Minimal paired-end Bismark workflow
# 1. QC
fastqc data/fastq/*.fastq.gz --outdir results/qc/fastqc --threads 8

# 2. Trim
trim_galore --paired --quality 20 --output_dir results/trimmed \
  data/fastq/S1_R1.fastq.gz data/fastq/S1_R2.fastq.gz

# 3. Index
bismark_genome_preparation --bowtie2 reference/bismark_genome

# 4. Align
bismark --genome reference/bismark_genome --bowtie2 \
  -1 results/trimmed/S1_R1_val_1.fq.gz \
  -2 results/trimmed/S1_R2_val_2.fq.gz \
  --output_dir results/bismark

# 5. Deduplicate
deduplicate_bismark --bam --paired results/bismark/S1_R1_val_1_bismark_bt2_pe.bam

# 6. Extract methylation
bismark_methylation_extractor --paired-end --comprehensive --bedGraph \
  --cytosine_report --genome_folder reference/bismark_genome \
  results/bismark/S1_R1_val_1_bismark_bt2_pe.deduplicated.bam

# 7. Summarize
multiqc results --outdir results/qc/multiqc_final

16. Deliverables and reporting

  • FASTQ QC, trimming, alignment, deduplication and methylation-extraction reports.
  • Final MultiQC report with sample-level summaries.
  • Sorted BAM files where required, plus methylation cytosine reports and CpG coverage files.
  • bedGraph or bigWig tracks for genome-browser visualization.
  • Conversion-efficiency assessment when controls are available.
  • DMP/DMR tables with effect sizes, adjusted p-values and coverage metrics.
  • DMR annotation against promoters, genes, CpG islands, enhancers and custom features.
  • Methods section with software versions, reference assembly, parameters and limitations.
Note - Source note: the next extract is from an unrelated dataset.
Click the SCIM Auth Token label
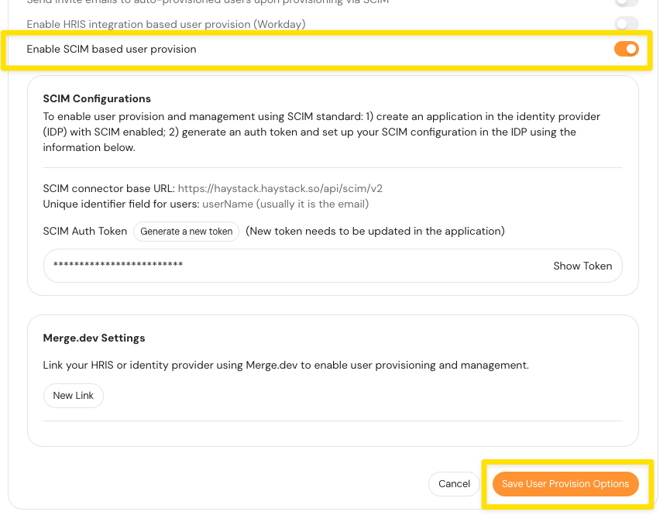This screenshot has height=522, width=670. (85, 231)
17. Bisulfite-seq data analysis cheat sheet

StepCommon toolsMain outputs
FASTQ QCFastQC, MultiQCRaw-read QC report.
TrimmingTrim Galore, Cutadapt, fastpTrimmed FASTQ and trimming logs.
Bisulfite indexingBismark, BS-Seeker2, bwa-methConverted genome indexes.
AlignmentBismark, BS-Seeker2, bwa-methBisulfite-aware BAM and alignment report.
Deduplicationdeduplicate_bismark, SAMtools/Picard in selected workflowsDeduplicated BAM and duplicate metrics.
Methylation callingBismark methylation extractor, MethylDackelCytosine reports, CpG coverage and bedGraph files.
Differential methylationmethylKit, DSS, bsseq, DMRcateDMP and DMR tables.
AnnotationBEDTools, genomation, ChIPseeker-style toolsAnnotated regions and gene-feature overlaps.

Frequently asked questions

What is bisulfite-seq data analysis?

It is the computational analysis of bisulfite-converted DNA sequencing reads to estimate DNA methylation levels at cytosines, most often CpG sites, and to identify methylation differences between samples or groups.
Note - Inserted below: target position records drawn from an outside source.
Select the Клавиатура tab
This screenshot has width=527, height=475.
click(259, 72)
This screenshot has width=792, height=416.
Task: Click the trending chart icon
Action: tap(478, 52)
Why does bisulfite-seq need special alignment?

Bisulfite treatment converts unmethylated cytosines to uracils, which are read as thymines. This changes read composition and requires bisulfite-aware genome indexing, alignment and methylation calling.

What is the difference between WGBS and RRBS?
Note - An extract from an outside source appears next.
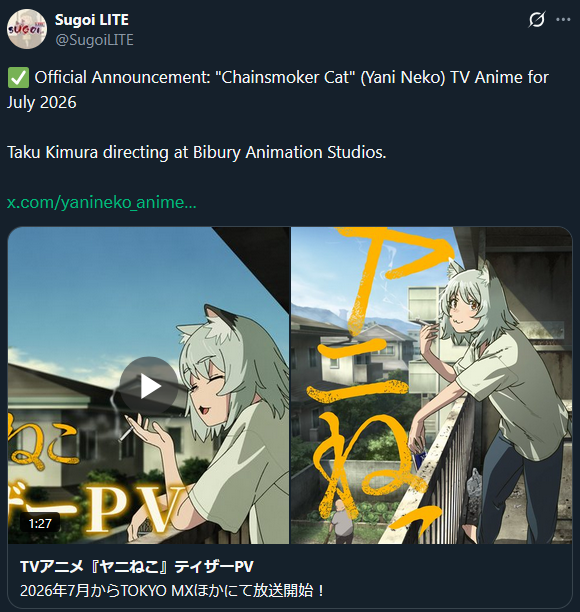Open the @SugoiLITE handle
The image size is (580, 612).
tap(94, 40)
WGBS profiles methylation genome-wide, while RRBS enriches CpG-rich regions using restriction digestion and size selection. RRBS is cheaper but covers a reduced and protocol-dependent part of the genome.

Which tools are commonly used?

Common tools include FastQC, MultiQC, Trim Galore, Cutadapt, Bismark, BS-Seeker2, bwa-meth, MethylDackel, methylKit, DSS, bsseq, DMRcate, BEDTools and genome-browser utilities.

What is conversion efficiency?

Conversion efficiency measures how completely unmethylated cytosines were converted. Poor conversion can cause false methylation calls, so spike-ins or other conversion checks are important where available.

Should duplicates be removed?

For WGBS, duplicate removal is commonly performed. For RRBS, targeted or amplicon bisulfite sequencing, duplicate handling must consider protocol design because identical genomic starts may be expected.

What are DMPs and DMRs?

DMPs are differentially methylated positions, usually single cytosines. DMRs are regions containing multiple CpGs with coordinated methylation differences between groups.

Can AI help with bisulfite-seq?

AI can help summarize QC, flag outliers, draft reports and interpret DMR-associated genes or pathways, while the core methylation calling and statistics should remain reproducible and auditable.